▶ [TASK ITEM]:
Please find every line in the entries below that contains the string "header", and copy it.

▶ [LISTED RECORDS]:
-- Opening Marker --
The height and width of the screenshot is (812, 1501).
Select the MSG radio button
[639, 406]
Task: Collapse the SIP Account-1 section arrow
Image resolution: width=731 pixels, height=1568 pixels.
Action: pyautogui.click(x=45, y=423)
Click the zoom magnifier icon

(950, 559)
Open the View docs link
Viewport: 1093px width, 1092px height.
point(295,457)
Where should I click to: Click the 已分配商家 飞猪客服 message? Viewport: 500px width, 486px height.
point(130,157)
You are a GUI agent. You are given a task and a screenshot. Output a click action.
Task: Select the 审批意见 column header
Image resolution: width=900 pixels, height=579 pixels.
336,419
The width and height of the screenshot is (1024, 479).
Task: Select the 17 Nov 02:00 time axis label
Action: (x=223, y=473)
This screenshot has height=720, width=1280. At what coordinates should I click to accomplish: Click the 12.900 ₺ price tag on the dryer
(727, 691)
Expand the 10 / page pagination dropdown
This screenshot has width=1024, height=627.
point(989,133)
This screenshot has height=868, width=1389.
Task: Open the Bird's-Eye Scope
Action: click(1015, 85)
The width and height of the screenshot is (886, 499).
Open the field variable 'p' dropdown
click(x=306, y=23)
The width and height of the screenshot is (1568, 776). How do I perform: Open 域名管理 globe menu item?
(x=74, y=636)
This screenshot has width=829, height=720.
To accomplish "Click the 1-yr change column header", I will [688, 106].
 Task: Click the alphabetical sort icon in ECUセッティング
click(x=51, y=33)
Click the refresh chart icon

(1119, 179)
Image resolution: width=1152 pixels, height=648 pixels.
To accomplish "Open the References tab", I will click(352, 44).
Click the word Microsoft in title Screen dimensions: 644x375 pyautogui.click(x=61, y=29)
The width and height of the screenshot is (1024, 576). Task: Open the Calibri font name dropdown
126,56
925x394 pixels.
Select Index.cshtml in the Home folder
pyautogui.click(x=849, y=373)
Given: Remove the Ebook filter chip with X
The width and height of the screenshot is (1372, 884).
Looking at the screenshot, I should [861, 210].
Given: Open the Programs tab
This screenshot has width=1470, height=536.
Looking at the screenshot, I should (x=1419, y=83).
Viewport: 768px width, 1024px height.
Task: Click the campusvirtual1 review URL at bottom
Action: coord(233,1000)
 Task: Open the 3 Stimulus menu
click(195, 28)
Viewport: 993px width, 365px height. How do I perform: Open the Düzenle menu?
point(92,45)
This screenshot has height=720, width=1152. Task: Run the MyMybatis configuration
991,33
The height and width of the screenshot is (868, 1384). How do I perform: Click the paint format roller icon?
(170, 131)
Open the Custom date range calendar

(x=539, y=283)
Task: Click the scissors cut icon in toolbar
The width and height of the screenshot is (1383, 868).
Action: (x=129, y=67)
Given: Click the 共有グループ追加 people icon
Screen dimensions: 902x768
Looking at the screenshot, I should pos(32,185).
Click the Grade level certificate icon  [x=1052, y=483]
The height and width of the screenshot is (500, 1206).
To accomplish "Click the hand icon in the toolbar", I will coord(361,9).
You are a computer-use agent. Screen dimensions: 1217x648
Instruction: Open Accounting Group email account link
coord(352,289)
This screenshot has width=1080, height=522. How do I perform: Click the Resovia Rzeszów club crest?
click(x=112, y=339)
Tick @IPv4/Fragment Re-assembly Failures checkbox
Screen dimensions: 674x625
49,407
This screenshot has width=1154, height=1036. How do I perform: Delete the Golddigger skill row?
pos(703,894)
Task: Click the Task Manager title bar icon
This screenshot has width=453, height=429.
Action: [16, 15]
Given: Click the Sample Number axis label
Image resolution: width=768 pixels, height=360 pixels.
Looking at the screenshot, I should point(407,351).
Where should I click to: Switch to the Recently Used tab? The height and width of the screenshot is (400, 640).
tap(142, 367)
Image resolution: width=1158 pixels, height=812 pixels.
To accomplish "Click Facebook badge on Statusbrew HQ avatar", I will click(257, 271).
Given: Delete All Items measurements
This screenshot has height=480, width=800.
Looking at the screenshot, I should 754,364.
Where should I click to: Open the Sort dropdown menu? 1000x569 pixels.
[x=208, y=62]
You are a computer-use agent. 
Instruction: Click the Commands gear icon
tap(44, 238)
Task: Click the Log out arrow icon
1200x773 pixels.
-- Closing Marker --
▶ [RESPONSE TO THIS TASK]:
Task: Select the 审批意见 column header
To accomplish "Click the 1-yr change column header", I will [688, 106].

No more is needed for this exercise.